> SELECTED TEXT:
>> begin

- Education: University of Kiel Swiss Federal Institute of Technology
- Awards: Royal Society Wolfson Award (2009) Bigsby Medal (2016) Schlumberger Medal (2016)
- Scientific career
- Workplaces: Swiss Federal Institute of Technology Pennsylvania State University University of Leeds GFZ Helmholtz Centre for Geosciences Free University of Berlin

= Liane G. Benning =

German biogeochemist

Liane G. Benning is a biogeochemist studying mineral-fluid-microbe interface processes. She is a Professor of Interface Geochemistry at the GFZ Helmholtz Centre for Geosciences in Potsdam, Germany. Her team studies various processes that shape the Earth Surface with a special focus on two aspects: the nucleation, growth and crystallisation of mineral phases from solution and the role, effects and interplay between microbes and minerals in extreme environments. She is also interested in the characterisation of these systems, developing in situ and time resolved high resolution imaging and spectroscopic techniques to follow microbe-mineral reactions as they occur.

>> end

> LISTED RECORDS:
>> begin

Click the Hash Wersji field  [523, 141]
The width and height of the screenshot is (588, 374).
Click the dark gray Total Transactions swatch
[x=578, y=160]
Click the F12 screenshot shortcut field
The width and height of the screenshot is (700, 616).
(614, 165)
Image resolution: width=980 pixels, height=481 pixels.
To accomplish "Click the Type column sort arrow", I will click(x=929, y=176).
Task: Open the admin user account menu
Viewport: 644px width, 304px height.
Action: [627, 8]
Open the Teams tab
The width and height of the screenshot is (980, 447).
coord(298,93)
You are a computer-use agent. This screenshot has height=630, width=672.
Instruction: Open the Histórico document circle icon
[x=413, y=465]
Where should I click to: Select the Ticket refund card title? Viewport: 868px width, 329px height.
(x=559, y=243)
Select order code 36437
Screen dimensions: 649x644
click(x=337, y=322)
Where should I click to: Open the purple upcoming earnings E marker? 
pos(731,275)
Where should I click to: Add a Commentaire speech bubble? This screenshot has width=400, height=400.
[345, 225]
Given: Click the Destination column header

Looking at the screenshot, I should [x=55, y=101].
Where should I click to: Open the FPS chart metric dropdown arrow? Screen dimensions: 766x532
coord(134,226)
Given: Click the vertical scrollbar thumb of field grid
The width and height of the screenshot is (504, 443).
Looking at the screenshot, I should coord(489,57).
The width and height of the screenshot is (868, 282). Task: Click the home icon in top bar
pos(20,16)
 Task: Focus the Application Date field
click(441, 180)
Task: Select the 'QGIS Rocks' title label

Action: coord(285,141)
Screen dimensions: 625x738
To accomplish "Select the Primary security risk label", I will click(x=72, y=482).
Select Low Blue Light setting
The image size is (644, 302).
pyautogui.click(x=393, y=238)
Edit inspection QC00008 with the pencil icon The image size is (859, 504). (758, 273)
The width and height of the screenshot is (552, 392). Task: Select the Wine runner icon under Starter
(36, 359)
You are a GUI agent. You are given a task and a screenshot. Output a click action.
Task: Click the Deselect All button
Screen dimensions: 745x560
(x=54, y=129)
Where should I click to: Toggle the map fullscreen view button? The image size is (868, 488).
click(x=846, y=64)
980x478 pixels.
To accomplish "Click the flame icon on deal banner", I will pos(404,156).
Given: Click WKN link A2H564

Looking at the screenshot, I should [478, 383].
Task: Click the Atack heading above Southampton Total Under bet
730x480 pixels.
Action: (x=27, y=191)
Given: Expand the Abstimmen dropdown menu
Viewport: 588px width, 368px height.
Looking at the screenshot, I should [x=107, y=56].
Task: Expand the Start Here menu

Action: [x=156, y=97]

>> end

> WORK INSTRUCTIONS:
A – Quote the Liane G. Benning biography from "- Scientific career" to "as they occur.".
B – Write what comes next in the Liane G. Benning biography, picking up where it stops.

> ANSWERS TO THE TASKS:
A –
- Scientific career
- Workplaces: Swiss Federal Institute of Technology Pennsylvania State University University of Leeds GFZ Helmholtz Centre for Geosciences Free University of Berlin

= Liane G. Benning =

German biogeochemist

Liane G. Benning is a biogeochemist studying mineral-fluid-microbe interface processes. She is a Professor of Interface Geochemistry at the GFZ Helmholtz Centre for Geosciences in Potsdam, Germany. Her team studies various processes that shape the Earth Surface with a special focus on two aspects: the nucleation, growth and crystallisation of mineral phases from solution and the role, effects and interplay between microbes and minerals in extreme environments. She is also interested in the characterisation of these systems, developing in situ and time resolved high resolution imaging and spectroscopic techniques to follow microbe-mineral reactions as they occur.

B –
== Education ==
She studied geology and petrology at the University of Kiel, completing her Vordiplom (~ BSc) in 1987. She moved to the Swiss Federal Institute of Technology in Zurich for her graduate studies, earning a Diplom (~ MSc) in Petrology / Geochemistry in 1990 and a PhD in aqueous geochemistry in 1995. Her PhD, supervised by Terry Seward, was in experimental aqueous geochemistry with a focus on the solubility of gold in aqueous sulfide solutions. She joined Hu Barnes at Pennsylvania State University as a postdoctoral researcher in 1996, holding a Swiss National Science Foundation international fellowship.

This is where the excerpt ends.